EXERCISE INPUT
* * * * * * * * *
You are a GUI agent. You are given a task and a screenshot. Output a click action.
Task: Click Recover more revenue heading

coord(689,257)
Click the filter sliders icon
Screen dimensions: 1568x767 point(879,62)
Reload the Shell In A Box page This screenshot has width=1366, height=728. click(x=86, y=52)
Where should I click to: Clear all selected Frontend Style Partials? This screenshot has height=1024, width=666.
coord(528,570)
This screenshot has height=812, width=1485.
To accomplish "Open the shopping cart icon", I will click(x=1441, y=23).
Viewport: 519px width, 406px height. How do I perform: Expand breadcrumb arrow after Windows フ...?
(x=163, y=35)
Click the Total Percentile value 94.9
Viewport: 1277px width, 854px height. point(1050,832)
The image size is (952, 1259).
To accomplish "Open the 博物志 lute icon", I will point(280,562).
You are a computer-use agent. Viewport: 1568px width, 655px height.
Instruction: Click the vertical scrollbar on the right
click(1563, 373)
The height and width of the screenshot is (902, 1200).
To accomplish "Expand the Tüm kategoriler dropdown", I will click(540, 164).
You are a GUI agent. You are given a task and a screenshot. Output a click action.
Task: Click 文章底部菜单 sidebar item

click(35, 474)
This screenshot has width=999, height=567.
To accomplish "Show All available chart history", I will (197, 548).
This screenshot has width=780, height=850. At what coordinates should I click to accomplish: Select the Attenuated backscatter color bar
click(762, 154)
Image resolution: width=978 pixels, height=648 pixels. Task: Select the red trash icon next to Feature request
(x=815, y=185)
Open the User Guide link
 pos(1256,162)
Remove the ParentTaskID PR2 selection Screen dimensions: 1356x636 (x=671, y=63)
* * * * * * * * *
Copy out, exactly as given, the line containing "Reload the Shell" together with every line after it in the material.

RESPONSE
Reload the Shell In A Box page This screenshot has width=1366, height=728. click(x=86, y=52)
Where should I click to: Clear all selected Frontend Style Partials? This screenshot has height=1024, width=666.
coord(528,570)
This screenshot has height=812, width=1485.
To accomplish "Open the shopping cart icon", I will click(x=1441, y=23).
Viewport: 519px width, 406px height. How do I perform: Expand breadcrumb arrow after Windows フ...?
(x=163, y=35)
Click the Total Percentile value 94.9
Viewport: 1277px width, 854px height. point(1050,832)
The image size is (952, 1259).
To accomplish "Open the 博物志 lute icon", I will point(280,562).
You are a computer-use agent. Viewport: 1568px width, 655px height.
Instruction: Click the vertical scrollbar on the right
click(1563, 373)
The height and width of the screenshot is (902, 1200).
To accomplish "Expand the Tüm kategoriler dropdown", I will click(540, 164).
You are a GUI agent. You are given a task and a screenshot. Output a click action.
Task: Click 文章底部菜单 sidebar item

click(35, 474)
This screenshot has width=999, height=567.
To accomplish "Show All available chart history", I will (197, 548).
This screenshot has width=780, height=850. At what coordinates should I click to accomplish: Select the Attenuated backscatter color bar
click(762, 154)
Image resolution: width=978 pixels, height=648 pixels. Task: Select the red trash icon next to Feature request
(x=815, y=185)
Open the User Guide link
 pos(1256,162)
Remove the ParentTaskID PR2 selection Screen dimensions: 1356x636 (x=671, y=63)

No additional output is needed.